*What you will do*
Rewrite the entries below with every "GUI agent" changed to "screen agent", leaving everything else unchanged.

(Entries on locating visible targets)
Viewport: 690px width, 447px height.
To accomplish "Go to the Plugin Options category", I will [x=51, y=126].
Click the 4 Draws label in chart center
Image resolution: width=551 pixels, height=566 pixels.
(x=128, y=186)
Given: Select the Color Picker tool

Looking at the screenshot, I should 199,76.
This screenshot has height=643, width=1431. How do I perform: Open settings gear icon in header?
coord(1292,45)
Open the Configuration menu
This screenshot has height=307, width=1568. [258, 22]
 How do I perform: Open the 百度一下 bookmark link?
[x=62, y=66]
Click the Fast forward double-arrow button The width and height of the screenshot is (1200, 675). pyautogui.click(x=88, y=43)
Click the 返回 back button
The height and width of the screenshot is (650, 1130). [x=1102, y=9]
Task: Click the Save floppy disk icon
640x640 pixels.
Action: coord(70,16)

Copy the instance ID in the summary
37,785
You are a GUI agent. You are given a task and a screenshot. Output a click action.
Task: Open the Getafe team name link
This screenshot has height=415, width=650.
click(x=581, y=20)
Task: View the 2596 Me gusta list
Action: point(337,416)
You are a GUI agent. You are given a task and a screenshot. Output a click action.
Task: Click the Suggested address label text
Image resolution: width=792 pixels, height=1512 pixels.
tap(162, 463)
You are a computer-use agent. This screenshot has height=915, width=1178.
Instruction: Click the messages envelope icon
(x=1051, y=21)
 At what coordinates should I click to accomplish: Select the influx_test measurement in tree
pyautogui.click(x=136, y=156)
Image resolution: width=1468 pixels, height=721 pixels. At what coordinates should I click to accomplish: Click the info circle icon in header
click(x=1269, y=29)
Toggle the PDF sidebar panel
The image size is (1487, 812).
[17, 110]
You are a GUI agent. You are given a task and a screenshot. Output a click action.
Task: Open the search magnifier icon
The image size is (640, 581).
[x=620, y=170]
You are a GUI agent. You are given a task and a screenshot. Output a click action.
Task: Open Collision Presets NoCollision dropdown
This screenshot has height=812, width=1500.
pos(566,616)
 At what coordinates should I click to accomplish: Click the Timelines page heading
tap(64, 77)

*Correct output*
Viewport: 690px width, 447px height.
To accomplish "Go to the Plugin Options category", I will [x=51, y=126].
Click the 4 Draws label in chart center
Image resolution: width=551 pixels, height=566 pixels.
(x=128, y=186)
Given: Select the Color Picker tool

Looking at the screenshot, I should 199,76.
This screenshot has height=643, width=1431. How do I perform: Open settings gear icon in header?
coord(1292,45)
Open the Configuration menu
This screenshot has height=307, width=1568. [258, 22]
 How do I perform: Open the 百度一下 bookmark link?
[x=62, y=66]
Click the Fast forward double-arrow button The width and height of the screenshot is (1200, 675). pyautogui.click(x=88, y=43)
Click the 返回 back button
The height and width of the screenshot is (650, 1130). [x=1102, y=9]
Task: Click the Save floppy disk icon
640x640 pixels.
Action: coord(70,16)

Copy the instance ID in the summary
37,785
You are a screen agent. You are given a task and a screenshot. Output a click action.
Task: Open the Getafe team name link
This screenshot has height=415, width=650.
click(x=581, y=20)
Task: View the 2596 Me gusta list
Action: point(337,416)
You are a screen agent. You are given a task and a screenshot. Output a click action.
Task: Click the Suggested address label text
Image resolution: width=792 pixels, height=1512 pixels.
tap(162, 463)
You are a computer-use agent. This screenshot has height=915, width=1178.
Instruction: Click the messages envelope icon
(x=1051, y=21)
 At what coordinates should I click to accomplish: Select the influx_test measurement in tree
pyautogui.click(x=136, y=156)
Image resolution: width=1468 pixels, height=721 pixels. At what coordinates should I click to accomplish: Click the info circle icon in header
click(x=1269, y=29)
Toggle the PDF sidebar panel
The image size is (1487, 812).
[17, 110]
You are a screen agent. You are given a task and a screenshot. Output a click action.
Task: Open the search magnifier icon
The image size is (640, 581).
[x=620, y=170]
You are a screen agent. You are given a task and a screenshot. Output a click action.
Task: Open Collision Presets NoCollision dropdown
This screenshot has height=812, width=1500.
pos(566,616)
 At what coordinates should I click to accomplish: Click the Timelines page heading
tap(64, 77)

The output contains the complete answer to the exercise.